Curious about…Butoh.

I’m in Japan giving a talk in Sendai, the region tragically devastated by this years 3.11 earthquake, tsunami and subsequent nuclear reactor meltdown, and in doing research for it have started to look at both traditional and untraditional ways that the Japanese express anger, complex social and emotional issues and generally how they externalise and politicize their feelings. One form of self-expression that seems noteworthy is Butoh, a nuanced and complex set of dance and physical movements.

Butoh (舞踏) is the collective name for a diverse range of activities, techniques and motivations for dance, performance, or movement inspired by the Ankoku-Butoh movement. It typically involves playful and grotesque imagery, taboo topics, extreme or absurd environments, and is traditionally performed in white body makeup with slow, hyper-controlled motion, with or without an audience. There is no set style, and it may be purely conceptual with no movement at all. Its origins have been attributed to Japanese dance legends Tatsumi Hijikata and Kazuo Ohno.

Butoh appeared first in Japan following World War II and specifically after student riots, when the roles of authority were subject to challenge and subversion. It also appeared as a reaction against the contemporary dance scene in Japan, which Hijikata felt was based on the one hand on imitating the West and on the other on imitating the Noh. He critiqued the current state of dance as overly superficial.
The first butoh piece, Kinjiki (Forbidden Colours) by Hijikata, premiered at a dance festival in 1959. It was based on the novel of the same name by Yukio Mishima. It explored the taboos of homosexuality and paedophilia and ended with a live chicken being held between the legs of Kazuo Ohno’s son Yoshito Ohno, after which Hijikata chased Yoshito off the stage in darkness. Mainly as a result of the misconception that the chicken had died due to strangulation, this piece outraged the audience and resulted in the banning of Hijikata from the festival, establishing him as an iconoclast.

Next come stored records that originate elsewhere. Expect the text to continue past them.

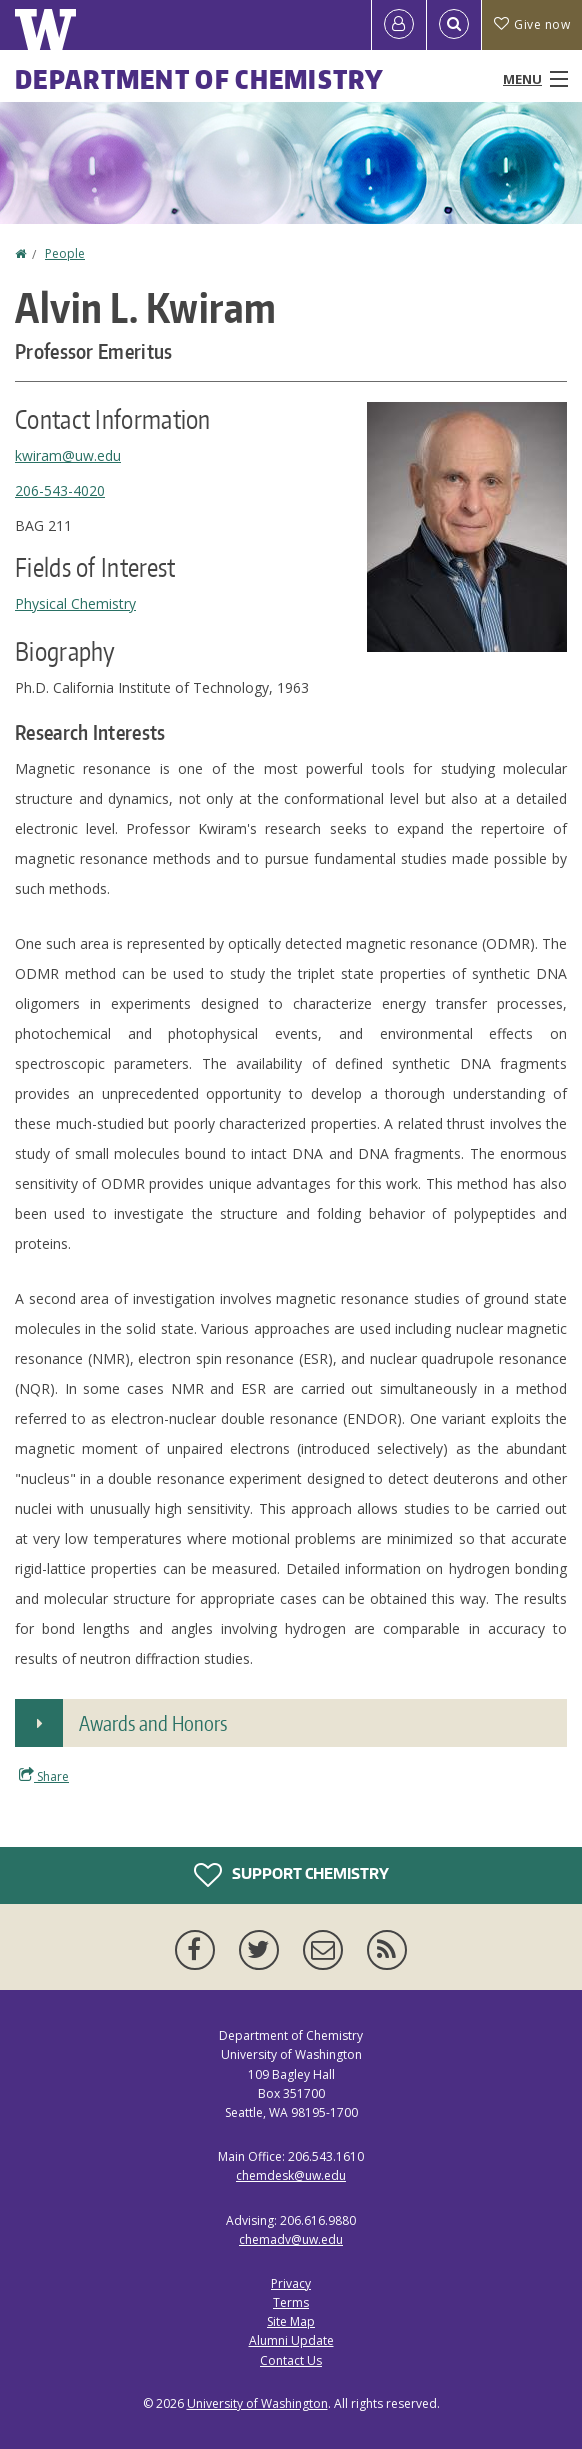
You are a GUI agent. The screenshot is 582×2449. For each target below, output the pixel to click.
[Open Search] (454, 25)
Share (44, 1776)
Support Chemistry (291, 1875)
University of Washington (257, 2403)
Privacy (291, 2283)
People (65, 253)
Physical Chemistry (75, 603)
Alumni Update (291, 2340)
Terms (291, 2302)
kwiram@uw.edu (68, 455)
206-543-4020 (60, 490)
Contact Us (291, 2360)
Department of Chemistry (199, 79)
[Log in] (399, 25)
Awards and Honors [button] (153, 1723)
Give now (532, 24)
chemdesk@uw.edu (291, 2175)
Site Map (291, 2321)
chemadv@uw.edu (291, 2239)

There is much discussion about who should receive the credit for creating butoh. As artists worked to create new art in all disciplines after World War II, Japanese artists and thinkers emerged out of economic and social challenges that produced an energy and renewal of artists, dancers, painters, musicians, writers, and all other artists.
A number of people with few formal connections to Hijikata began to call their own idiosyncratic dance “butoh.” Among these are Iwana Masaki (岩名雅紀), Tanaka Min (田中民), and Teru Goi. Although all manner of systematic thinking about butoh dance can be found, perhaps Iwana Masaki most accurately sums up the variety of butoh styles:
“While ‘Ankoku Butoh’ can be said to have possessed a very precise method and philosophy (perhaps it could be called ‘inherited butoh’), I regard present day butoh as a ‘tendency’ that depends not only on Hijikata’s philosophical legacy but also on the development of new and diverse modes of expression. The ‘tendency’ that I speak of involved extricating the pure life which is dormant in our bodies.”
What Of It? Subversion is fascinating in cultures such as Japan where the prevalence of manners makes it hard to rebel. Butoh is a fascinating form of physical expression, both uniquely Japanese in its calm, almost contemplative forms and metaphorical subtext, but also subtly anarchic in its message.

I Am Curious about art forms that express complex emotions in culturally nuanced ways, about metaphorical storytelling and physical endurance as performance.